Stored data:
• • •
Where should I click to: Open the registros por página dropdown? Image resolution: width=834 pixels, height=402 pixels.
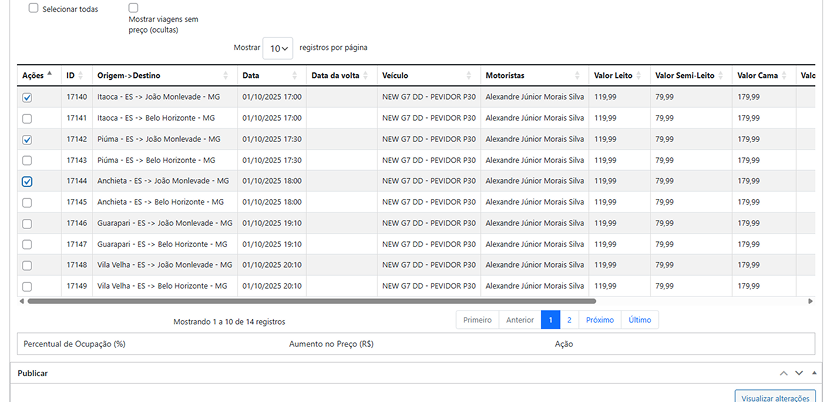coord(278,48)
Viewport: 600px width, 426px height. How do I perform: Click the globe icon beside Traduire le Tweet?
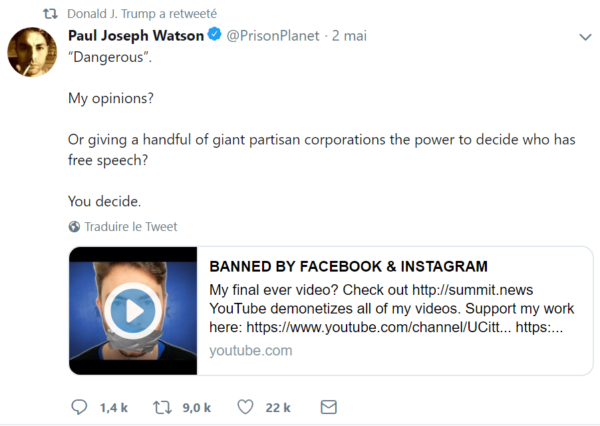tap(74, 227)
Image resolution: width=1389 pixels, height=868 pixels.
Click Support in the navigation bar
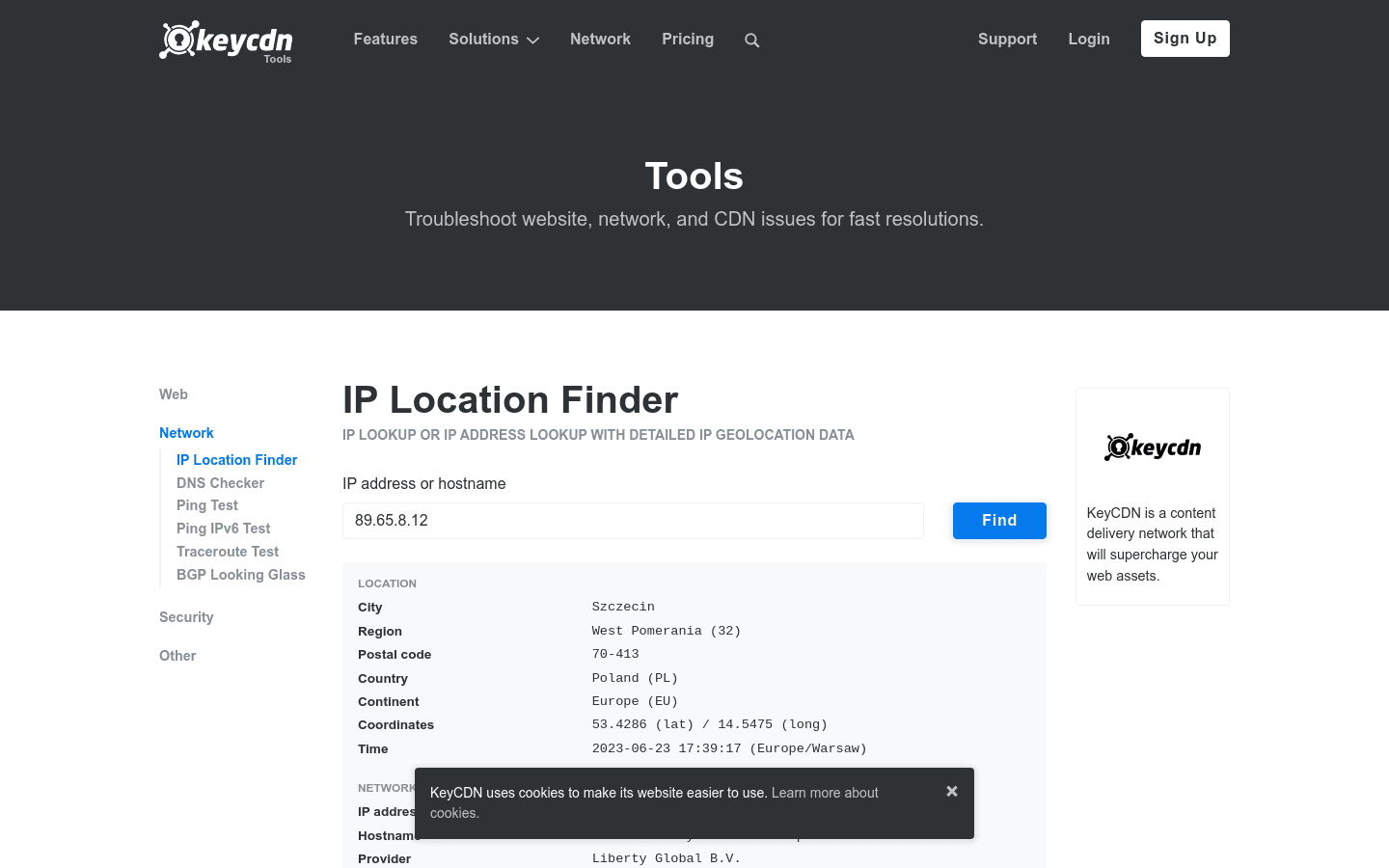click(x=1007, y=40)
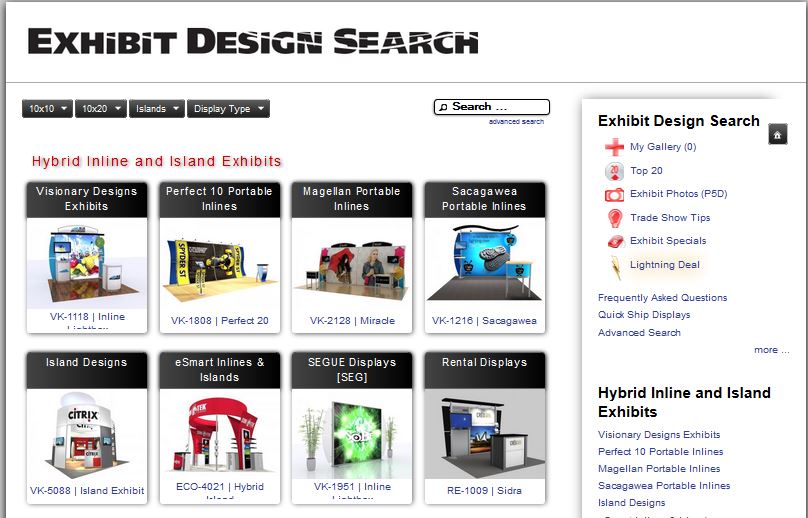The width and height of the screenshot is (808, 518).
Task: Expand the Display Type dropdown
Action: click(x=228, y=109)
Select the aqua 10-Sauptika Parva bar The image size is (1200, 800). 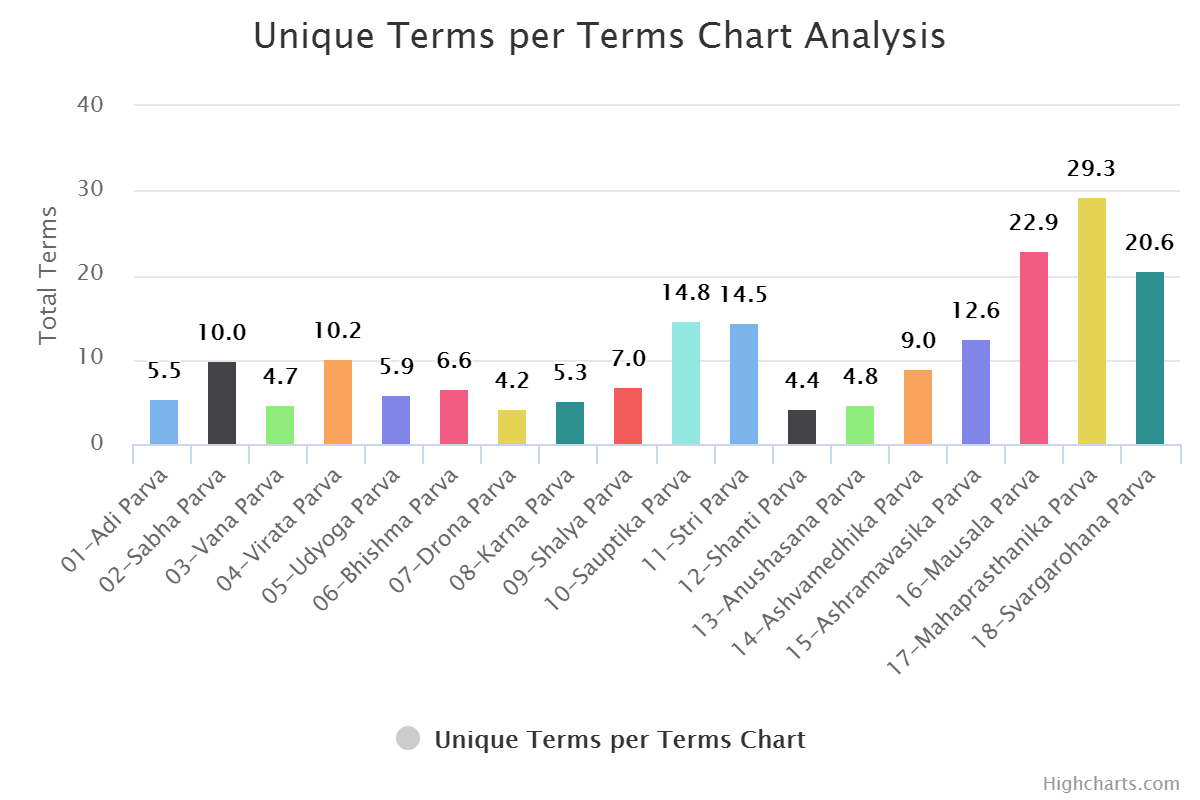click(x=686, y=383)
• • •
THE PROBLEM: Repeat verbatim the lines between the start of the data and the line containing "Image resolution: width=1389", both ends included, omitting all pictures.

RESULT OF THIS EXERCISE:
Where should I click to: Open the registros por página dropdown? Image resolution: width=834 pixels, height=402 pixels.
coord(278,48)
Viewport: 600px width, 426px height. How do I perform: Click the globe icon beside Traduire le Tweet?
tap(74, 227)
Image resolution: width=1389 pixels, height=868 pixels.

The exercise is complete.